Pope urges Iraq to embrace its Christians on historic visit

Pope Francis has urged Iraqis to treat their Christian brothers as a precious resource to protect, not an “obstacle” to eliminate, as he opened the first papal visit to Iraq with a plea for tolerance and fraternity among Christians and Muslims.

Francis brushed aside the coronavirus pandemic and security concerns to resume his globe-trotting papacy after a year-long gap under Covid-19 lockdown in Vatican City.

His primary aim over the weekend is to encourage Iraq’s dwindling number of Christians, who were violently persecuted by the so-called Islamic State group and still face discrimination by the Shiite majority, to stay and help rebuild the country devastated by wars and strife.

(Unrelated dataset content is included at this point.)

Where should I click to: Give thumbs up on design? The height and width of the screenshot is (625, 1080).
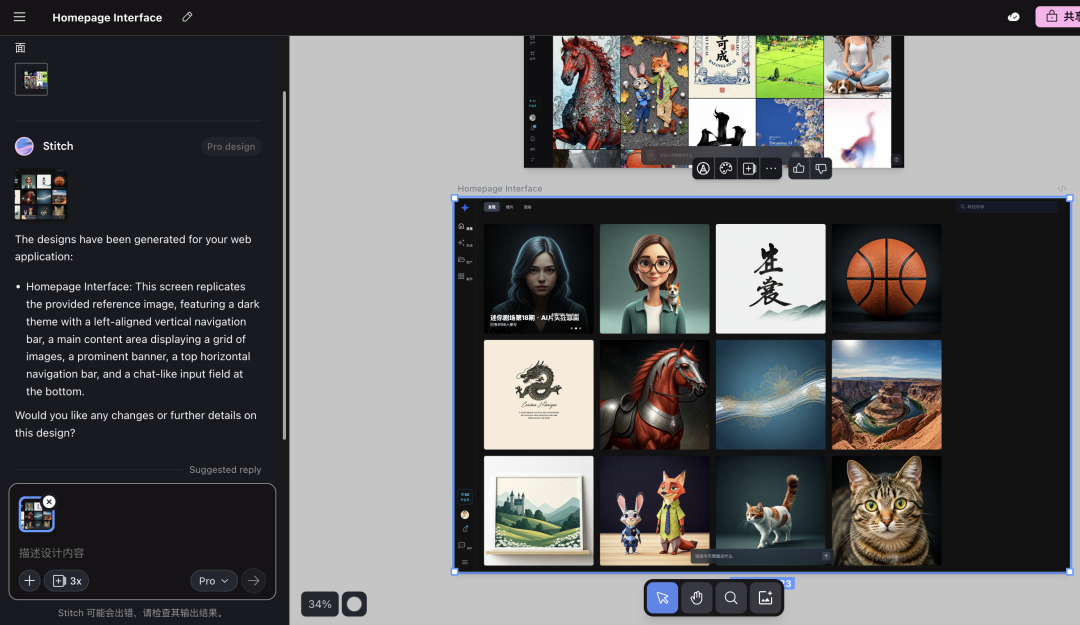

“Only if we learn to look beyond our differences and see each other as members of the same human family will we be able to begin an effective process of rebuilding and leave to future generations a better, more just and more humane world,” Francis told Iraqi authorities in his welcoming address.

The 84-year-old donned a facemask during the flight from Rome and throughout all his protocol visits, as did his hosts, but the masks came off when the leaders sat down to talk, and social distancing and other health measures appeared lax at the airport and on the streets of Baghdad, despite the country’s worsening Covid-19 outbreak.

Francis was transported around Baghdad in what Iraqi security officials said was an armoured black BMW, flanked by rows of police on siren-blaring motorcycles. It was believed to be the first time Francis had used a bulletproof car.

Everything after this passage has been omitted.